Je trouve ça indigne de la part de ces médecins urgentistes. On ne peut pas parler d'ubérisation ou de médecine low cost au sujet des infirmiers. Cela fait trente ans que les urgentistes sont une profession insupportable de médecins généralistes qui ne veulent pas s'installer. Ils tentent de casser une dynamique qui est imparable. En agissant ainsi, ils vont simplement la ralentir.

Je trouve d'ailleurs scandaleux qu'on ait refusé le statut d'IPA aux infirmières d'anesthésie. Car elles font tout le boulot au bloc pendant que l'anesthésiste est devant son ordinateur. Leur colère est logique. Il faut leur déléguer des tâches mais aussi leur donner des responsabilités. C'est pareil pour les IPA aux urgences qui doivent pouvoir être autonomes avec la possibilité de transférer à un médecin quand elles n'ont plus la capacité. C'est une évolution complète de l'organisation des soins.

Vous ne craignez pas une forme de démantèlement de l'exercice médical ?

Mais l'exercice médical est fini ! Nous sommes au XXIe siècle, c'en est fini du médecin tout-puissant, ordonnateur de tout. Les urgentistes sont encore au XIXe siècle. Il y a plus de douze pays qui ont mis ça en place dont l'Australie, les États-Unis ou l'Angleterre. On est ringards !

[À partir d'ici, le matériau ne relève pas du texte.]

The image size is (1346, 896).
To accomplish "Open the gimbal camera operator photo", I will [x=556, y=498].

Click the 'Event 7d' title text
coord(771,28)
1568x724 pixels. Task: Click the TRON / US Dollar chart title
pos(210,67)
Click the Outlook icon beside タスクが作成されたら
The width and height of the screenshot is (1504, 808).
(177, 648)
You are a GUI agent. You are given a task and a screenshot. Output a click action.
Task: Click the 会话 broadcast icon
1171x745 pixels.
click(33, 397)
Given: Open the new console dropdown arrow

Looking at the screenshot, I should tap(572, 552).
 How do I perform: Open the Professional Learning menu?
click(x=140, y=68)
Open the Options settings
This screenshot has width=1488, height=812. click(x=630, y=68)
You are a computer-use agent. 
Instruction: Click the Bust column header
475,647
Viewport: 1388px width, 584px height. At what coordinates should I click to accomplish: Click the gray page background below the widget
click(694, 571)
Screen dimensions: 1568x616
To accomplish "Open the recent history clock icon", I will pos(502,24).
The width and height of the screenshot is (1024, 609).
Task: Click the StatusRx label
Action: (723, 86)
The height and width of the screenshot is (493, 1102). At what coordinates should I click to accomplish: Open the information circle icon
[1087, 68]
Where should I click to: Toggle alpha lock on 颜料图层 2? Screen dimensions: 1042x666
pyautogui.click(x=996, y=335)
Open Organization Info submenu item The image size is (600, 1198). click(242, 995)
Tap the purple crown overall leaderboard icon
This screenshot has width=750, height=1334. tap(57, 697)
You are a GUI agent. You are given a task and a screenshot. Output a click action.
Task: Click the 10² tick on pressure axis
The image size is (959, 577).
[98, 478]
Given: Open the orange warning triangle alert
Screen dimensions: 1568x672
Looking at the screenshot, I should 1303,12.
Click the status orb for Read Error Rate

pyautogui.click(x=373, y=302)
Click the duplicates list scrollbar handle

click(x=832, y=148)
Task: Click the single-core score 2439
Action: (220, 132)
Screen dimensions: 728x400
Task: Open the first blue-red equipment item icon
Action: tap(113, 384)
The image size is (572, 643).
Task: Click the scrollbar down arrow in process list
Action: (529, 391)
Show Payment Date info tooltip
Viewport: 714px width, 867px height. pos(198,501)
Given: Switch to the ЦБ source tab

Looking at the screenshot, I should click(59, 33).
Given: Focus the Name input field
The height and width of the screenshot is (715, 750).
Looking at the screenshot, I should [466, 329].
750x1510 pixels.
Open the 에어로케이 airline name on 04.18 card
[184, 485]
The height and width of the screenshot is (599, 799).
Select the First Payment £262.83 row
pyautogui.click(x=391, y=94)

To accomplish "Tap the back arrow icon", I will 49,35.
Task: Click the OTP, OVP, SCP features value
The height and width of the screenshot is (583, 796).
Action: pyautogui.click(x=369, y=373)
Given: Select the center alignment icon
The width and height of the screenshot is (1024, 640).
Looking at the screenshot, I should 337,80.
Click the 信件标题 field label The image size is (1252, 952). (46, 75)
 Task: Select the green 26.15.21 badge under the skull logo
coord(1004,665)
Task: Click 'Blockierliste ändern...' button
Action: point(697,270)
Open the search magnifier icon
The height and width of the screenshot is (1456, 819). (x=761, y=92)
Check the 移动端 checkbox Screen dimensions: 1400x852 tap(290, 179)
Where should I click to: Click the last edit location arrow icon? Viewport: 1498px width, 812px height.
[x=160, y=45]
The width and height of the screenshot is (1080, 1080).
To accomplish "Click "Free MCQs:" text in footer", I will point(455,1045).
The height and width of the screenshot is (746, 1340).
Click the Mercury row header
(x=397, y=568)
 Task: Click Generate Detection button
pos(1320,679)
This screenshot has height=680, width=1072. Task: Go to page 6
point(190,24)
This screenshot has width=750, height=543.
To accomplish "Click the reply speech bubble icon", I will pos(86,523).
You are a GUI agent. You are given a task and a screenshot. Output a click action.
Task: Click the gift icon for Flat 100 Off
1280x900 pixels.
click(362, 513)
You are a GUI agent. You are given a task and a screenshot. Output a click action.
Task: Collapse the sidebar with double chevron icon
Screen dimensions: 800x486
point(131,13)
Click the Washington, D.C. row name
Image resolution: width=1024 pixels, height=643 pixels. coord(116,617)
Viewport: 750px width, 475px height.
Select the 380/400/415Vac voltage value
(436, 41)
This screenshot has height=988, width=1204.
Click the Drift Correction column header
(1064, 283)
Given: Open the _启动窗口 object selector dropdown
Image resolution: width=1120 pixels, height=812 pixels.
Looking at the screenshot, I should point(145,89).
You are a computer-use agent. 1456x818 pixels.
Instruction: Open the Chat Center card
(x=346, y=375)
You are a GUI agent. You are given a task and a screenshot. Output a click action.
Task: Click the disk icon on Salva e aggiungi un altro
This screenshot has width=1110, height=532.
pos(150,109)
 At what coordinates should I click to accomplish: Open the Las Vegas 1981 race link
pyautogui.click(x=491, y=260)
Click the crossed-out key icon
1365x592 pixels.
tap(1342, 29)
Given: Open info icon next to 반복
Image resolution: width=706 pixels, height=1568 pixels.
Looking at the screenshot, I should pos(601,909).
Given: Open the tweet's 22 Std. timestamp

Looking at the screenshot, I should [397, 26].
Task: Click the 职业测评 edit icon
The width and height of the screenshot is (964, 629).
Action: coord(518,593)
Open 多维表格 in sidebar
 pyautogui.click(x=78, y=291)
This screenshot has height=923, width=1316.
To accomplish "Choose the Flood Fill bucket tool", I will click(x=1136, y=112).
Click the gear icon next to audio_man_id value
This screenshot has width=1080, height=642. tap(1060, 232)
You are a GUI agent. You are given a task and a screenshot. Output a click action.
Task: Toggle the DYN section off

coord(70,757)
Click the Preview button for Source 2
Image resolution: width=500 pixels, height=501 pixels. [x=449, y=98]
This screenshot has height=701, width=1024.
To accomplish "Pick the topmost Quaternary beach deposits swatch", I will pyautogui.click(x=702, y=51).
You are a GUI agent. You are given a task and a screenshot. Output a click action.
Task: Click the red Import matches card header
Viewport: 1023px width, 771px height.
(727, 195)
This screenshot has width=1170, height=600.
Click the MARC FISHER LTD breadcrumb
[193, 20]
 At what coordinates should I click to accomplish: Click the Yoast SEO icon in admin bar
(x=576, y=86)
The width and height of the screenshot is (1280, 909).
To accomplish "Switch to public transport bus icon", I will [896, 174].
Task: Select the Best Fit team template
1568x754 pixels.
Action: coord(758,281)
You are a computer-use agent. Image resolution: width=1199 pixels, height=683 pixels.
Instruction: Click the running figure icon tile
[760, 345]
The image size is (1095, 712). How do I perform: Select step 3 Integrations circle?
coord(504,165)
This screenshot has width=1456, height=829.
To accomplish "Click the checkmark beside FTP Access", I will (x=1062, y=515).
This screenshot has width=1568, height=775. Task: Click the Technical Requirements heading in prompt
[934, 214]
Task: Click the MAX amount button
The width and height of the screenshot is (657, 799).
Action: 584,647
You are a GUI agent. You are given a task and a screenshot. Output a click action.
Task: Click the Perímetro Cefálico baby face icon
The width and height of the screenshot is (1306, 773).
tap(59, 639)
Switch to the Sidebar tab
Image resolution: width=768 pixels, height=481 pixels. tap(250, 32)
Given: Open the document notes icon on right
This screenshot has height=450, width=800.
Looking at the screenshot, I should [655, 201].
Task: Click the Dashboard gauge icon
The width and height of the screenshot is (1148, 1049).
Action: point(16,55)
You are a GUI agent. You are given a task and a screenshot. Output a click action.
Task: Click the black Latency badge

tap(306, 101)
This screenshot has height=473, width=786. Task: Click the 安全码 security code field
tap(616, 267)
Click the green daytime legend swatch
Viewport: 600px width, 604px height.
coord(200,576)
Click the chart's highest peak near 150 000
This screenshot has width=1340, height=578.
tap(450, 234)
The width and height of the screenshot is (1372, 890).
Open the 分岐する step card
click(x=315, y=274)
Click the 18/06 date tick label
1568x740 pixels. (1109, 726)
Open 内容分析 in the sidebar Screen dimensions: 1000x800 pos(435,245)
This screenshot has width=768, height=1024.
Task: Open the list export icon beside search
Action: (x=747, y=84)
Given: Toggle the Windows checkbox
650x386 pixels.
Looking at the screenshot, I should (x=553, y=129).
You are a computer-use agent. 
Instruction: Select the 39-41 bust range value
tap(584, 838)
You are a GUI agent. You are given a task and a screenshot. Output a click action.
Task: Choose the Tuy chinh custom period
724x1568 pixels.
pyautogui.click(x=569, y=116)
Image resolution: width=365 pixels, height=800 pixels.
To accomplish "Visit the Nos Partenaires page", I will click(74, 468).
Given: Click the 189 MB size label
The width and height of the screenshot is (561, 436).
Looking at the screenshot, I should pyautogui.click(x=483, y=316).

Le médecin doit être celui qui assure uniquement la partie la plus complexe du soin. C'est pourquoi il faut réduire le nombre de médecins contrairement à ce qu'on raconte. On ne va pas combler les déserts par des toubibs dans des villages de 200 habitants. C'est un non-sens à la fois économique et sanitaire. On ne peut pas payer des bac +12 à faire des tâches de bac +3. L'ouverture du numerus clausus va nous apporter des médecins en 2031 ou 2032. Pour faire quoi ? Des chômeurs ! Il faut au contraire injecter des milliers d'IPA qui vont prendre leur place sur le terrain, dans les établissements et dans les campagnes. En deux ans, on peut transformer le pays.

En deux ans, vraiment ?

Pour une infirmière, deux ans de plus de formation jusqu'au niveau Master, c'est amplement suffisant pour lui donner la capacité et l'autonomie nécessaire à son exercice. Il faut aussi accélérer en appliquant la proposition de la députée Annie Chapelier qui veut créer des infirmiers cliniciens et des infirmiers praticiens.

Il y a enfin un travail à faire sur les carrières. Aujourd'hui, il est compliqué pour une infirmière de progresser tout en continuant à faire du soin. Si vous devenez cadre, vous êtes devant un ordinateur. Alors que beaucoup d'infirmières souhaiteraient progresser dans leur carrière en restant dans le soin. Il faut leur donner cette opportunité.